WORK ORDER: Restate word for word the lines of the records below, starting at the line that contains "date title line" and ending at the line that contains "Task: Sort by the Matrícula column header", with both of those lines included and nothing else.

EXTRACTED DATA:
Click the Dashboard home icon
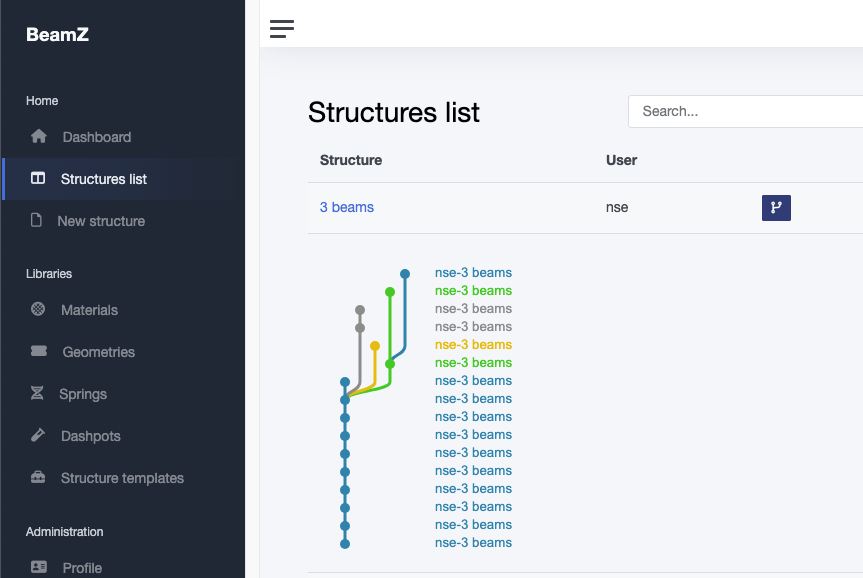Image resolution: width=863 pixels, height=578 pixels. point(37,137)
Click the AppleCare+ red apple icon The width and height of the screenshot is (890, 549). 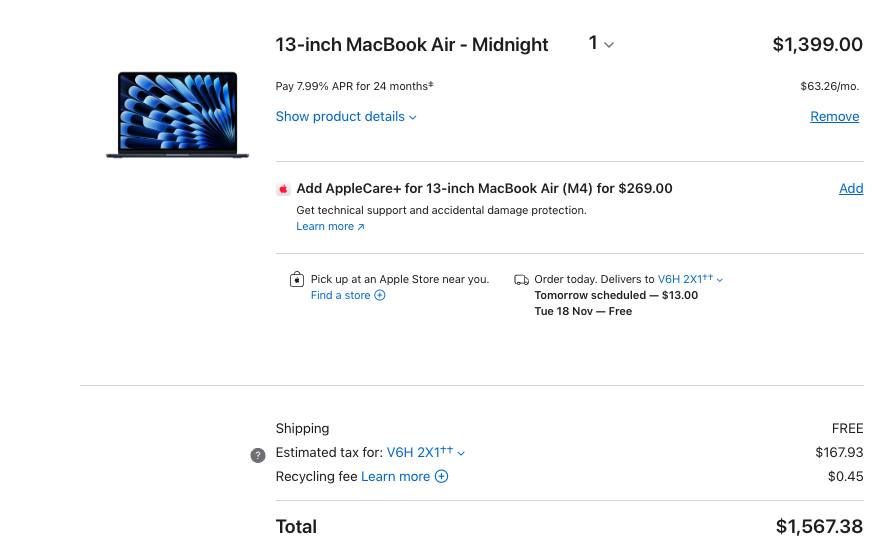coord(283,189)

...

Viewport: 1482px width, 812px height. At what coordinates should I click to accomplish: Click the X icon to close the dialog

--

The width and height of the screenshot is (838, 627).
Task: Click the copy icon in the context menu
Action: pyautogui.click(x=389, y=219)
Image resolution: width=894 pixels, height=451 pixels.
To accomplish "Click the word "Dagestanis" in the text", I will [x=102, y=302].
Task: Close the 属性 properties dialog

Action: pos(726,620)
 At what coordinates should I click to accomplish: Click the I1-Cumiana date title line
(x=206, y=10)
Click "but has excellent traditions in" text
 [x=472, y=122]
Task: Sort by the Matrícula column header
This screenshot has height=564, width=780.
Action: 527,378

WRITTEN SOLUTION:
 At what coordinates should I click to accomplish: Click the I1-Cumiana date title line
(x=206, y=10)
Click "but has excellent traditions in" text
 [x=472, y=122]
Task: Sort by the Matrícula column header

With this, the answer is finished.